Un’alternativa potrebbe essere il cosiddetto price cap, cioè fissare un tetto massimo per il prezzo che i Ventisette sono disposti a pagare a Mosca. Questo non rappresenterebbe una violazione dei contratti già in essere se gli Stati smettessero di comprare greggio una volta raggiunta la soglia autoimposta. Ma in mancanza di una diversificazione energetica sufficientemente varia, si rischierebbe di far schizzare le bollette o di causare una stagnazione economica. Per questo Bruxelles sta correndo contro il tempo per trovare fornitori alternativi da cui acquistare petrolio a prezzi moderati.

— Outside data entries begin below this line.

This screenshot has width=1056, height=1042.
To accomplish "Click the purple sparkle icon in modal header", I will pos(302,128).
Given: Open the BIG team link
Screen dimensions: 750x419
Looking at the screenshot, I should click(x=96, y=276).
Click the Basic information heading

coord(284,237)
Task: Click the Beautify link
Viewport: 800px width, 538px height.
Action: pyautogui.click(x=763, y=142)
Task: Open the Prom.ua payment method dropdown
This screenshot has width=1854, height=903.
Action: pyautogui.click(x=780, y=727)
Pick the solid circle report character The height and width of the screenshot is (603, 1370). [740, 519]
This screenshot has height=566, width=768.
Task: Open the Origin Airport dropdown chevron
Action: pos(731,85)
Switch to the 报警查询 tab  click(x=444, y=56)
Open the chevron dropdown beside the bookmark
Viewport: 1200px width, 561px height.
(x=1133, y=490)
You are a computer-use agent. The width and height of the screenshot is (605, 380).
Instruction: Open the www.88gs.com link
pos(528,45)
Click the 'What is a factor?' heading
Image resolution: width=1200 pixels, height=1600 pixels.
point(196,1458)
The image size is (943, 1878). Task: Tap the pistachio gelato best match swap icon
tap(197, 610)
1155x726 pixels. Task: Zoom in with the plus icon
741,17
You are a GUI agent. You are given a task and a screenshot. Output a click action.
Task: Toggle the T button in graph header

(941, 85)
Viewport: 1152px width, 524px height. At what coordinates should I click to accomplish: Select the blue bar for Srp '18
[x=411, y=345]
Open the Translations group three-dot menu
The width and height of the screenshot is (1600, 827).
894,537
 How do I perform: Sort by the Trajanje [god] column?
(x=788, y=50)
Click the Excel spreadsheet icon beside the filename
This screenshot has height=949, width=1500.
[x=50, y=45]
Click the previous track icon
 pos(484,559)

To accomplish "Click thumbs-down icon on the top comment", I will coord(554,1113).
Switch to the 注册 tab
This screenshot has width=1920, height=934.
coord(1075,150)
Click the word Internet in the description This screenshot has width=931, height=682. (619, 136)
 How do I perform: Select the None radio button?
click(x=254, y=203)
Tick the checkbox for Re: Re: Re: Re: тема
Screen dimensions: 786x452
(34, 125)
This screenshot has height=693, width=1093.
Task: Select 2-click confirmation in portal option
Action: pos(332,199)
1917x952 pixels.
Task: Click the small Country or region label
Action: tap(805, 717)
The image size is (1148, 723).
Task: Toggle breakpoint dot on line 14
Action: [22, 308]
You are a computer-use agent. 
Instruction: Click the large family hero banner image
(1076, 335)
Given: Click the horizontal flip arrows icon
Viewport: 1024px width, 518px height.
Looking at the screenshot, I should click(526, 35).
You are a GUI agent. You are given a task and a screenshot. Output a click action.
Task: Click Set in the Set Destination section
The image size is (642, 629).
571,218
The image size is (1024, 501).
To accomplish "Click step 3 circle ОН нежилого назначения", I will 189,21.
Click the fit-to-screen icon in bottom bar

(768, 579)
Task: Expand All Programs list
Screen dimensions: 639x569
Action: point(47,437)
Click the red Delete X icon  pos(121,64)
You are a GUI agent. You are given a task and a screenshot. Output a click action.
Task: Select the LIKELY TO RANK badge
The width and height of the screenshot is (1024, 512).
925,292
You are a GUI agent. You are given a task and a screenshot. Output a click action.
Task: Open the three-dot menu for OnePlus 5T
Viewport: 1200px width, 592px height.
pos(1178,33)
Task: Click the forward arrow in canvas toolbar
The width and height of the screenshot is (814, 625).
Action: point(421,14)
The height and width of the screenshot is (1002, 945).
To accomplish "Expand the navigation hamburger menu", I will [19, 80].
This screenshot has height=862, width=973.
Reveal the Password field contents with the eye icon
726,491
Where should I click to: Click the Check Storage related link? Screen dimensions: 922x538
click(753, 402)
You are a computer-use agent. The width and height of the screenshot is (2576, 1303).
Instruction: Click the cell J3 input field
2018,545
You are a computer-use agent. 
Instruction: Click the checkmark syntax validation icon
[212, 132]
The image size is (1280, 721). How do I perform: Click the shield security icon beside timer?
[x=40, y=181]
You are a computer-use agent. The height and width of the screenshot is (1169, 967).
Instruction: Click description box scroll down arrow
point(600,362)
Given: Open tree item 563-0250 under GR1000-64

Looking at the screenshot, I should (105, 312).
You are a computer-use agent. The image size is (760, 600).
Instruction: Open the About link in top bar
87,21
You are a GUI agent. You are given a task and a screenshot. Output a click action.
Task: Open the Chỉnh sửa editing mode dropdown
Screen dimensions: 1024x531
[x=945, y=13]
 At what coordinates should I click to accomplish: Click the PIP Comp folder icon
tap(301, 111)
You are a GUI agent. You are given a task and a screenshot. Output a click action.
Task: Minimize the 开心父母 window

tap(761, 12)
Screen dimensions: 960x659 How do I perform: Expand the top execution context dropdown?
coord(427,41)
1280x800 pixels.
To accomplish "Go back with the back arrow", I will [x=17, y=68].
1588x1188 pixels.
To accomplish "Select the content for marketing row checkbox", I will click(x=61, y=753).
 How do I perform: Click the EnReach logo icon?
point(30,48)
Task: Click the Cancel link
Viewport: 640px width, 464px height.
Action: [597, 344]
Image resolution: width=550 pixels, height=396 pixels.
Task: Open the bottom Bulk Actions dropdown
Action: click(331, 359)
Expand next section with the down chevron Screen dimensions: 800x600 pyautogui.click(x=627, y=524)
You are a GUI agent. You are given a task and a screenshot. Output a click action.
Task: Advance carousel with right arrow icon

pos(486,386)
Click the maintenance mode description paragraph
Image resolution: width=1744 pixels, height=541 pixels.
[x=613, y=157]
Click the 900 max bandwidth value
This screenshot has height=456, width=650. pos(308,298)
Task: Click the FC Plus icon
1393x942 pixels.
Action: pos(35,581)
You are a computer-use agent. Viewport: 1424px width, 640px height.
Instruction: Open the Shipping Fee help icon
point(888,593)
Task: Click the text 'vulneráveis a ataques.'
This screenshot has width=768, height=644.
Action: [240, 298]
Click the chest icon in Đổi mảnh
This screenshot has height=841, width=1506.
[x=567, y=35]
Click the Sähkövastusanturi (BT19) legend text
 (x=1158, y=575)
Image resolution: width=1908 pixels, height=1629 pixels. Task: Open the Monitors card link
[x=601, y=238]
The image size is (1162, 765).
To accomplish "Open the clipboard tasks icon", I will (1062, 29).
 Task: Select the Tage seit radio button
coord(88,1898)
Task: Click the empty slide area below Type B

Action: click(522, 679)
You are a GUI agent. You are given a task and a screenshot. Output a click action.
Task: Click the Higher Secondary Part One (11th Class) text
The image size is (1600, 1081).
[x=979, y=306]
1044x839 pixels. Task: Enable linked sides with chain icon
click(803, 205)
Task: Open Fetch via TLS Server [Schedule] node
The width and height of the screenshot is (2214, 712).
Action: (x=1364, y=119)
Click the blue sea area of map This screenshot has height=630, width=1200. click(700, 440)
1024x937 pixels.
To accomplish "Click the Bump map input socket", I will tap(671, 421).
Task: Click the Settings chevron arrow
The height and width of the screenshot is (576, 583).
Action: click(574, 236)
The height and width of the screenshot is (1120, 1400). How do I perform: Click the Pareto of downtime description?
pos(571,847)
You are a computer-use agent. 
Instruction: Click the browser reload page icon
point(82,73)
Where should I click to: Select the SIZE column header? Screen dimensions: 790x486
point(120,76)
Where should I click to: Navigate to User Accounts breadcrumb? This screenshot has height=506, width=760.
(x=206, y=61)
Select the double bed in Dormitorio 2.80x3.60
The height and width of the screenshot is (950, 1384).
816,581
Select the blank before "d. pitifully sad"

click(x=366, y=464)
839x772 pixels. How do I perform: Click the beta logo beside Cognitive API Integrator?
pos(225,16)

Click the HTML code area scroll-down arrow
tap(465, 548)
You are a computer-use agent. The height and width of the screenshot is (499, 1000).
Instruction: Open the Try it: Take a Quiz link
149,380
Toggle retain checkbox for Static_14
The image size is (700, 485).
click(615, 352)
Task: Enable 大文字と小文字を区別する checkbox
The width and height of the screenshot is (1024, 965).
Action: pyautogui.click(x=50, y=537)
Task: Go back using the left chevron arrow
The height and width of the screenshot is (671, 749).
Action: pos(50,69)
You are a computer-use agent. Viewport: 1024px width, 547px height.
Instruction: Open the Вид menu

La prima ministra estone Kaja Kallas, dal canto suo, ha proposto la creazione di un conto di garanzia in cui tenere “ferma” almeno una parte dei pagamenti dell’Ue per le importazioni energetiche da Mosca, che potrebbe essere “sbloccato” dalla Russia solo in una fase successiva (a guerra finita) oppure per determinate voci di spesa, come ad esempio le attrezzature mediche o gli aiuti all’Ucraina per la ricostruzione. In questo modo verrebbe ridotto il flusso di cassa dai Ventisette al Cremlino, senza necessariamente diminuire le importazioni di energia. Ma una mossa del genere potrebbe essere letta come una violazione dei contratti esistenti, cui Mosca potrebbe rispondere con la riduzione o il blocco unilaterale dell’export energetico verso l’Ue.

Intanto, gli Stati membri si stanno muovendo anche individualmente mentre lavorano alla definizione di una strategia comune. È il caso della Germania, che nelle parole del ministro all’Economia Robert Habeck è “molto più vicina all’indipendenza” dal petrolio russo rispetto a prima della guerra, tanto che “un embargo è diventato più gestibile” per il Paese. Stando ai dati forniti da Berlino le importazioni di greggio dalla Russia valgono oggi il 12% del totale nazionale, contro il 35% di due mesi fa. Il problema maggiore resta quello delle raffinerie della Germania orientale, che dipendono dalle importazioni russe per questioni infrastrutturali e contrattuali.